Mr Hodge said new typographic tools, including innovative optical kerning controls, automatic ligatures and a multi-line composer for automatically setting optimal line-breaks, gave greater precision and control.

"InDesign will change the way people lay out pages," Mr Hodge said.

"Every time Adobe releases a new product, I can look at magazines or posters or Web sites and say, 'Hey, they used that feature'."

He said InDesign was part of Adobe's push to become the software solution provider for cross-media publishing, something which was becoming standard in the design world.

InDesign will be released in the next couple of months. It will cost $1720, plus GST, but for the first three months owners of present versions of Photoshop, Illustrator or PageMaker can buy it for $570, plus GST.

Mr Hodge said PageMaker would still suit many customers, particularly businesses which did not have dedicated graphics departments but still needed to produce professional-quality business documents.

It was also more suited to book design, especially where indexing was required.

PageMaker 6.5 Plus includes more templates, photos and artwork, 4700 professionally designed stock illustrations in Adobe Illustrator format, hundreds of design templates and 300 high-resolution CMYK photos.

The Windows version has a plug-in which creates a Microsoft Office-style, icon-based tool bar with shortcuts to commonly used PageMaker features.

It comes with Photoshop 5.0 LE, a limited edition of the world standard photo design and production tool, enabling users to edit, retouch and enhance images for an exact look.

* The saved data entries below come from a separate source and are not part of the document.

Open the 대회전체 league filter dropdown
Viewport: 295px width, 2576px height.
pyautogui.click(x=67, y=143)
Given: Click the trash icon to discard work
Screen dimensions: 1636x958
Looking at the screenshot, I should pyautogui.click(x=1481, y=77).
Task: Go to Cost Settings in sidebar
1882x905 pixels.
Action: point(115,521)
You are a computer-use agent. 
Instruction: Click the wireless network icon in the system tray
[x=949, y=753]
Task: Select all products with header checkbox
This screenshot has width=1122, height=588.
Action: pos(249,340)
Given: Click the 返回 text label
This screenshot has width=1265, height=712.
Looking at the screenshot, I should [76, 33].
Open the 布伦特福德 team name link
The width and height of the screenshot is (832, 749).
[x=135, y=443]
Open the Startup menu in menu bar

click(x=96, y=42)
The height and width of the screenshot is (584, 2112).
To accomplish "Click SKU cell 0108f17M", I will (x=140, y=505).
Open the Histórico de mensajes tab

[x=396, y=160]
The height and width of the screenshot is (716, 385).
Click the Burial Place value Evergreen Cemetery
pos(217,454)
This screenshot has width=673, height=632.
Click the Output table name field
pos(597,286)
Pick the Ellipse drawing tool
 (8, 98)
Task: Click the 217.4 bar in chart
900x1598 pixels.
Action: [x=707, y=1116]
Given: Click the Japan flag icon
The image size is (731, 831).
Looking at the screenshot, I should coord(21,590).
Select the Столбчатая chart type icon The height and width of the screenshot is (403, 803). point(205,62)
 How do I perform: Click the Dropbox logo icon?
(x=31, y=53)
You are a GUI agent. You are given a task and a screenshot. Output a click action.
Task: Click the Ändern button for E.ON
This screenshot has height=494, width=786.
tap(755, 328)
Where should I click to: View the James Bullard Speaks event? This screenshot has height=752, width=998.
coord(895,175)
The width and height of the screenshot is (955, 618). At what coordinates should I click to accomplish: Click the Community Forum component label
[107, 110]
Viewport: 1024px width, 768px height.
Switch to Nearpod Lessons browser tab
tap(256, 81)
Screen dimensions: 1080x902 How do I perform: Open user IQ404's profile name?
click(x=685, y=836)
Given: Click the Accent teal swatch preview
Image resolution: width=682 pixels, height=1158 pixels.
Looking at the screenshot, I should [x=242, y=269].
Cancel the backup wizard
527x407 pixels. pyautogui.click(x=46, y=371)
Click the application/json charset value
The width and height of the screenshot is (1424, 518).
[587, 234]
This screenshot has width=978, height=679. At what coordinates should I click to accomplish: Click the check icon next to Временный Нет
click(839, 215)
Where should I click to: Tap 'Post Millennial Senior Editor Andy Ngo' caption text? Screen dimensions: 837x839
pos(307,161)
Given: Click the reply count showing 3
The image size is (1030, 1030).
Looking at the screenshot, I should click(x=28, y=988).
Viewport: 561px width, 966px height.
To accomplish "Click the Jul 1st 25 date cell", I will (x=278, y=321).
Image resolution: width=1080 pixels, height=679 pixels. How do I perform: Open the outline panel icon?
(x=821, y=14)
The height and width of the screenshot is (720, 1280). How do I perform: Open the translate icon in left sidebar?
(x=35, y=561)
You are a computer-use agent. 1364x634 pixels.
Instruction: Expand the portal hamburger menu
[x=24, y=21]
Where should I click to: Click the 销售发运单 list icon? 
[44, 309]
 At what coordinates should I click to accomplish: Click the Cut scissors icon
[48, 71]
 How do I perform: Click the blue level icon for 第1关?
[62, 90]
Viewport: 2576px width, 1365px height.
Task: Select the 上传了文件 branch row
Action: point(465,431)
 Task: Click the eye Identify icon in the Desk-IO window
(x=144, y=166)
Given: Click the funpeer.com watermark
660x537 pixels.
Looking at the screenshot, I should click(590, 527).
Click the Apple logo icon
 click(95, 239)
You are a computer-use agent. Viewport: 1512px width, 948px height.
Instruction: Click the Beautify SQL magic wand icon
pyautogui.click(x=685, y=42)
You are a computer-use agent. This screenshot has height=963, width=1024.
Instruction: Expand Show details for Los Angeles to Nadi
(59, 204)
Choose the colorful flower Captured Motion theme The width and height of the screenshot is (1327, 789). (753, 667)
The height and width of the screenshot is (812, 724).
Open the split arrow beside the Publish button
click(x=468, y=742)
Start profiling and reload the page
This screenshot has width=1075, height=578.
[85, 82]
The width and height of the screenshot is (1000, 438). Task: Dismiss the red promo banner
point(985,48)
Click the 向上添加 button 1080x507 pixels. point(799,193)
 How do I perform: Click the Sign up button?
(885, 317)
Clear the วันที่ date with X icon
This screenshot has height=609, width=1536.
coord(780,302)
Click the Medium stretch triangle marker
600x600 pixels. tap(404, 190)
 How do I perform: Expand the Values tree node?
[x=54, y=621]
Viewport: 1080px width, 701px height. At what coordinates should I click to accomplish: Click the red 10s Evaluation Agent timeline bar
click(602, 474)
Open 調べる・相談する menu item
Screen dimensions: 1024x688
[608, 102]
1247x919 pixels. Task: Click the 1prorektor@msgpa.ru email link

Other products demonstrated at the roadshow included a new release of Acrobat, which Adobe is promoting as the ideal tool for simplifying and improving exchange of electronic documents across multi-platform environments; PressReady, which allows print and design shops to turn a low-cost ink jet printer into a PostScript printer to produce high-quality proofs; and GoLive 4.0 Web publishing software.

Mr Hodge said Adobe's PageMill was not keeping up with advances in Web design tools.

"The choice was build or buy, and we decided to buy GoLive Systems," he said.

The acquisition was completed in January, and the first Adobe version of GoLive, 4.0, came out for Macintosh in March. The Windows version is now available.

"It has excellent page design and site management, so you can use site view templates, manage colours, fonts and external URLs centrally," Mr Hodge said.

GoLive can also handle XML (extensible mark-up language) without smashing the tags, something some other Web design tools cannot do.

The new products and revised focus are reflected in Adobe's bottom line.

Adobe Systems Incorporated's preliminary results for the quarter ended June 4 indicated revenue will be about $US245 million ($450 million), which is at the top end of analyst estimates.

The company also announced restructuring which will cut employee numbers by 9 per cent worldwide.

Most of the job cuts come from getting rid of regional offices and centralising marketing and administrative functions. New Zealand is now included in a new Americas and Pacific region rather than Asia Pacific and Latin America. The other regions under the new set-up are Europe and Asia.